At some point soon, the once-great NW DC African-American community staple the Scripture Cathedral will become a nine-story apartment building with 66 units, ground-floor retail space and 68 underground parking spaces. Churches becoming mixed-use developments in Northwest isn’t much of a surprise given most of Northwest seems to becoming mixed-use developments. However, it’s the fact that the sale of black churches truly feels like Washington, DC has quantified the souls of black people as being worth 10.5 million dollars per church that makes this news especially problematic. Is there a way for black people in DC to wrest our very expensive souls away from the hands of re-development? Certainly. Keep reading, and I guarantee you’ll discover a defining DC community’s soulful salvation.

America is a nation that’s predicated on two driving (and separated) forces, church and state. For black people in America, “state” has never really been something that’s seemed unequivocally behind us. Thus, we’ve always looked to “church” to not just be our salvation, but our governing force, too. In America, when a population has no state, they only have church. However, when a population’s churches are sold and the state still doesn’t intrinsically serve their needs, the possibility arises that you’ve stripped them of everything.

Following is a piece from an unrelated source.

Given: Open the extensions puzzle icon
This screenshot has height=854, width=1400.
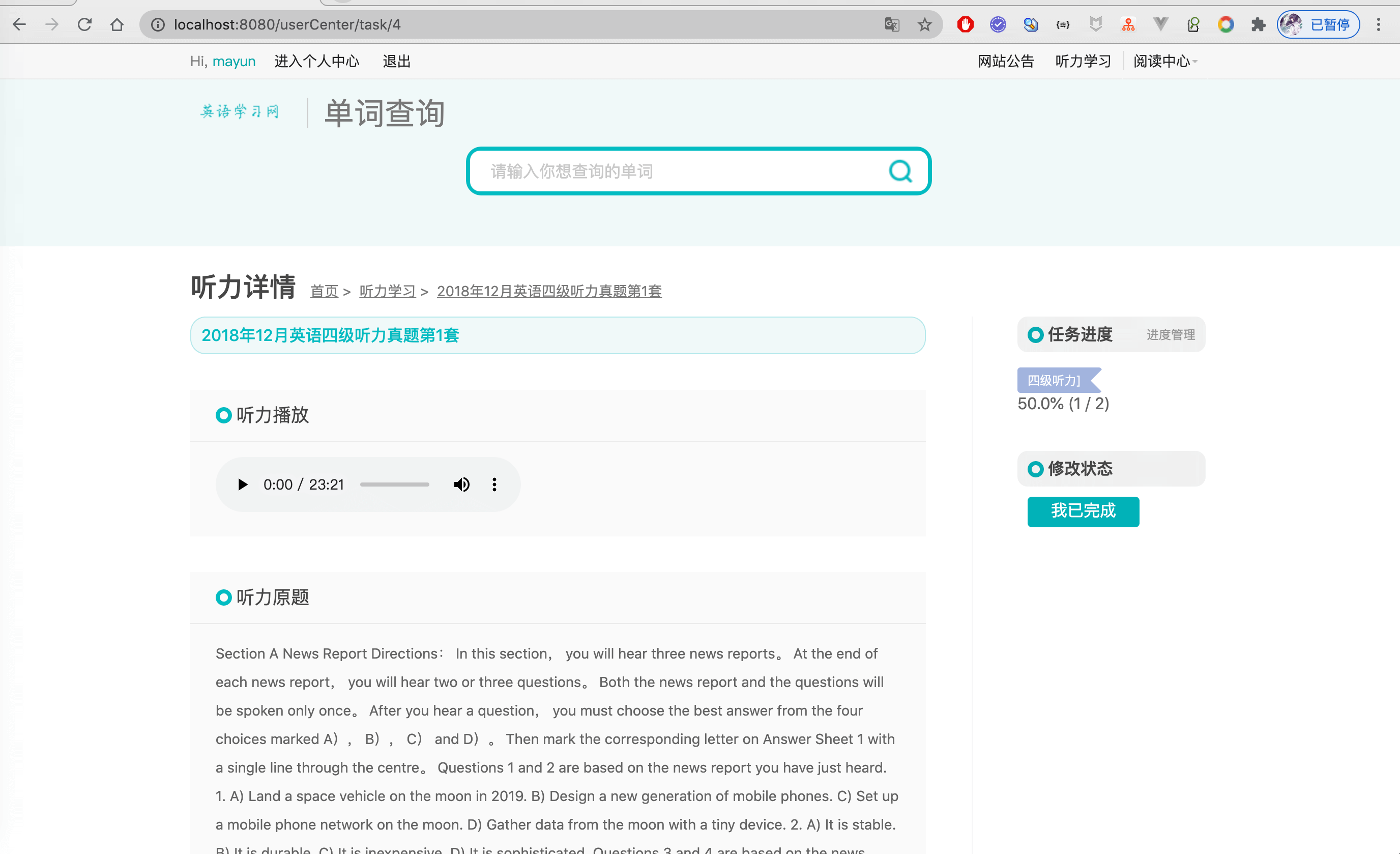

The historically heavily black-populated Shaw neighborhood’s Scripture Cathedral hosted O.J. Simpson after he was acquitted of murder and Marion Barry after he was released from prison for possession and use of crack cocaine. At the time of both of these events, the population surrounding the church was 79.2 percent black. Also in the same neighborhood at 13th and R Sts., NW  once stood the legendary Metropolitan Baptist Church, an iconic American black church which was key in the development of gospel superstars like DC-native Richard Smallwood. At present, the Shaw neighborhood is only 44% black, and the locations where these churches once stood as beacons of hope and justice to black DC are now near a one million-square-foot project that features a Giant grocery store, 629 residential units and a 182-room Cambria Suites Hotel and a multi-ethnic and multi-faith spiritual living facility, respectively. Again, where black people have neither church nor state, in America, black people may also have nothing.

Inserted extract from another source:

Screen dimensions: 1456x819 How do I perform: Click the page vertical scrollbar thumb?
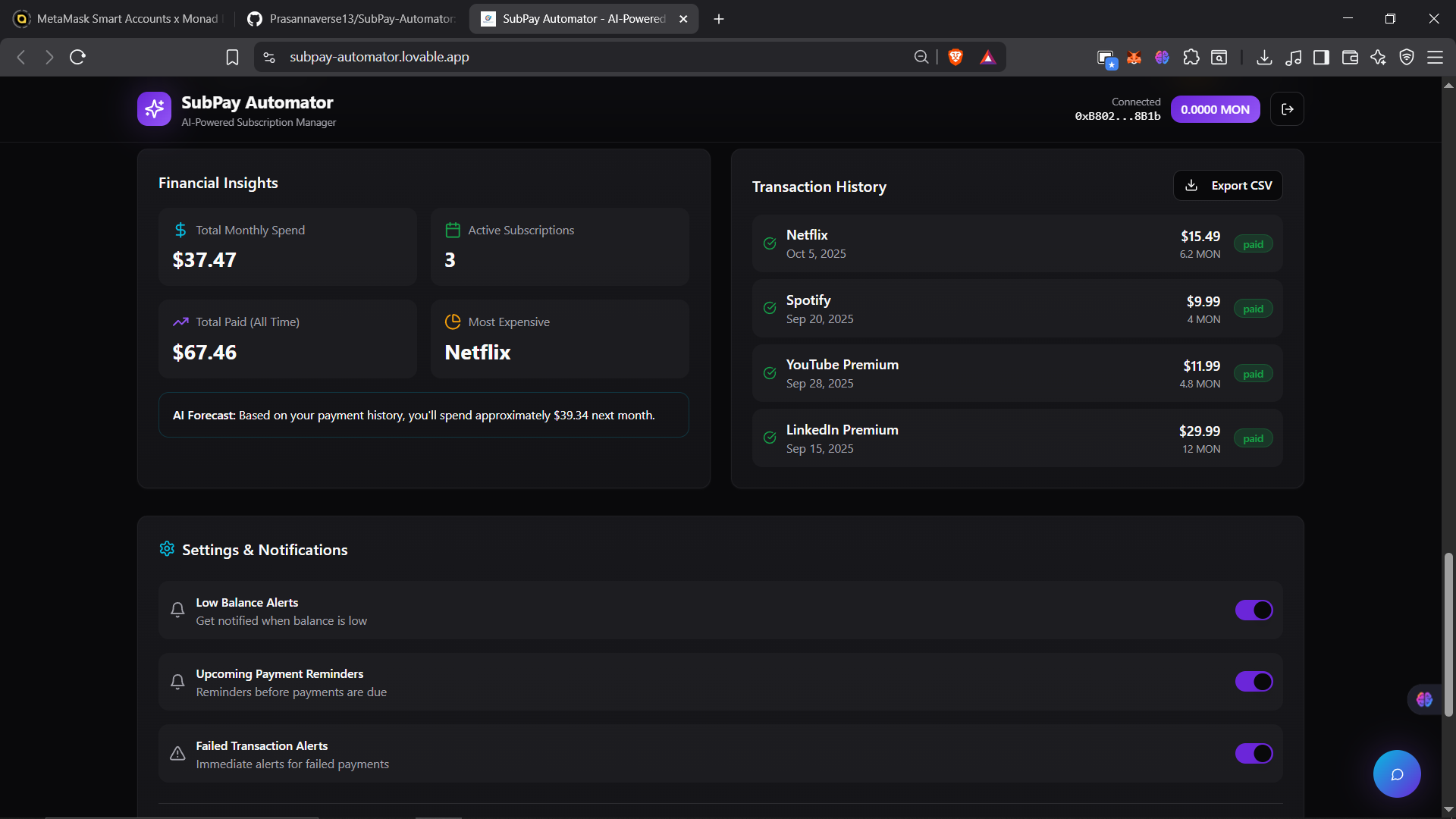coord(1448,633)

This isn’t a trend that’s only in NW, either. Churches across Washington are being “converted,” the properties being sold largely due to a lack of both congregations and income. While the Washington Business Journal points to “a decrease in religious affiliation or involvement among millennials has contributed to both declining memberships and financial struggles for a number of these congregations,” could it be that the lack of black DC residents attending black churches in the city could be to blame? Is this a cruel portrait of the forces of gentrification at play? The Shaw population’s 35% dip in black residents over the past two decades makes this sad hypothesis entirely possible.

Again, for America’s black residents, where there is no church or state, there’s ultimately nothing. Thus, for as much as say, PJ Harvey may sing about a “community of hope” in DC, for a once-significant population within the city, the space that has historically fostered that “community of hope” no longer exists. Is there potential for some other force to exist to spiritually galvanize and effectively serve as governance for DC’s remaining black population? Certainly. If DC’s not willing to actively look to the gospel of music to serve in that role, then there’s a major issue present.

Though the rightful high priest of funk Chuck Brown is no longer with us, go-go is still here. As well, there’s a healing vibe rising in the Nation’s Capital’s soul and rap communities, too. While black DC may have neither church nor state, we still have our music. Now, more than ever, the need for black musicians to play their music in public as much as possible is of absolute need. In DC, the argument exists that there are black Americans who aren’t adequately or respectfully governed by the state who now also lack their Constitutional right and social need for church. Therefore, black musicians in DC must realize that redevelopment and gentrification haven’t taken away our music, which ultimately provides us guidance, solace and solutions in this terrifying hour of need.